Menjelaskan Ciri-Ciri Badan Usaha Milik Negara (BUMN) dengan singkat

Badan usaha milik negara memiliki ciri-ciri atau karakteristik. Secara umum Badan Usaha Miliki Negara memiliki ciri-ciri sebagai berikut:

  1. Seluruh atau sebagian besar modalnya milik negara
  2. Melayani kepentingan umum, selain untuk memperoleh keuntungan.
  3. Pengawasan baik secara hirarki maupun secara fungsional dilakukan oleh pemerintah.
  4. Kekuasaan penuh dalam menjalankan kegiatan usaha berada di tangan pemerintah.
  5. Wewenang dalam menetapkan kebijakan perusahaan berada di tangan pemerintah
  6. Dapat menghimpun dana dari pihak lain, baik brupa bank maupun nonbank
  7. Semua risiko yang terjadi sepenuhnya merupakan tanggung jawab pemerintah.

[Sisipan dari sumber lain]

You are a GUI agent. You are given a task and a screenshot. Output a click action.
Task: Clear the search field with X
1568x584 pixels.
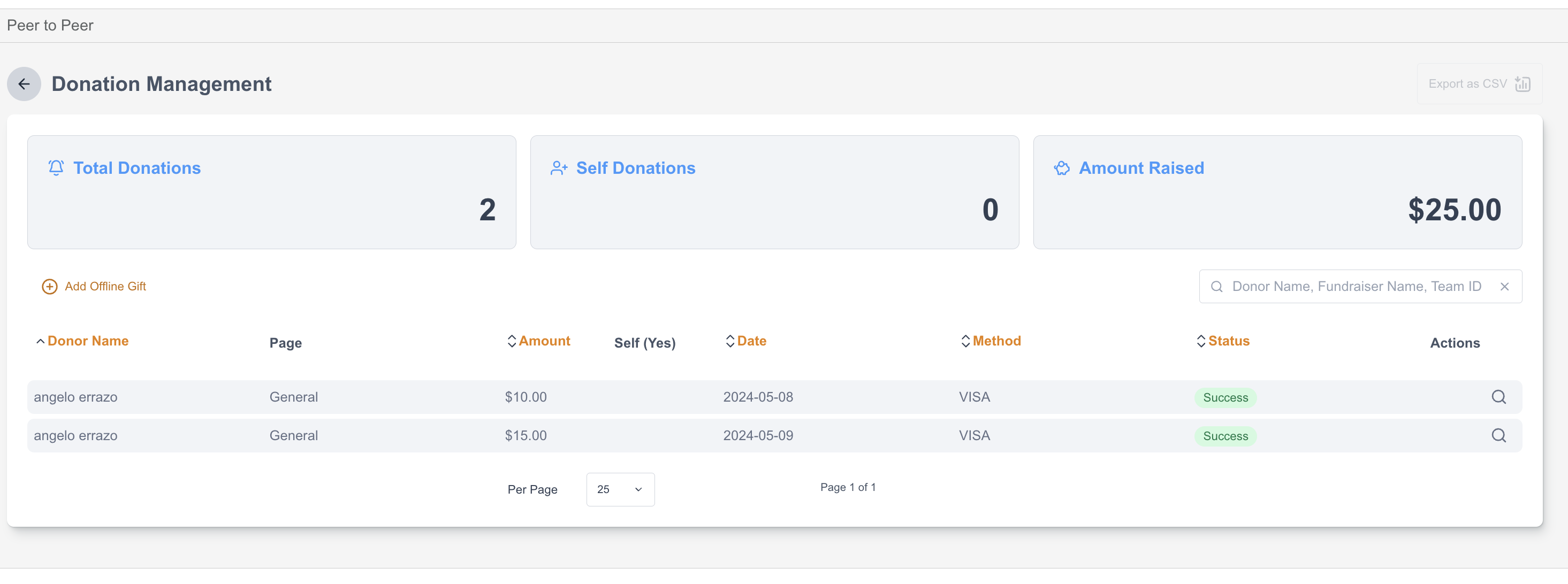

Badan usaha yang dikelola oleh negara (BUMN) dapat didasarkan pada kepemilikan, fungsinya, dan permodalannya.

  • Berdasarkan kepemilikannya, BUMN memiliki ciri-ciri sebagai berikut.
    a. Penguasaan badan usaha dimiliki oleh pemerintah.
    b. Pengawasan dilakukan, baik secara hirarki maupun secara fungsional dilakukan oleh pemerintah.
    c. Kekuasaan penuh dalam menjalankan kegiatan usaha berada di tangan pemerintah.
    d. Pemerintah berwenang menetapkan kebijakan yang berkaitan dengan kegiatan usaha.
    e. Semua risiko yang terjadi sepenuhnya merupakan tanggung jawab pemerintah.
  • Berdasarkan fungsinya, BUMN memiliki ketentuan sebagai berikut.
    a. Untuk mengisi kas negara, karena merupakan salah satu sumber penghasilan negara.
    b. Agar pengusaha swasta tidak memonopoli usaha yang menguasai hajat hidup orang banyak.
    c. Melayani kepentingan umum atau pelayanan kepada masyarakat.
    d. Merupakan lembaga ekonomi yang tidak mempunyai tujuan utama mencari keuntungan, tetapi dibenarkan untuk memupuk keuntungan.
    e. Merupakan salah satu stabilisator perekonomian negara.
    f. Dapat meningkatkan produktivitas, efektivitas, dan efisiensi serta terjaminnya prinsip-prinsip ekonomi.
  • Berdasarkan permodalannya, BUMN memiliki ciri-ciri sebagai berikut.
    a. Modal seluruhnya dimiliki oleh negara dari kekayaan negara yang dipisahkan.
    b. Peranan pemerintah sebagai pemegang saham. Bila sahamnya dimiliki oleh masyarakat, besarnya tidak lebih dari 49%, sedangkan minimal 51% sahamnya dimiliki oleh negara.
    c. Pinjaman pemerintah dalam bentuk obligasi.
    d. Modal juga diperoleh dari bantuan luar negeri.
    e. Bila memperoleh keuntungan, maka dimanfaatkan untuk kesejahteraan rakyat.
    f. Pinjaman kepada bank atau lembaga keuangan bukan bank.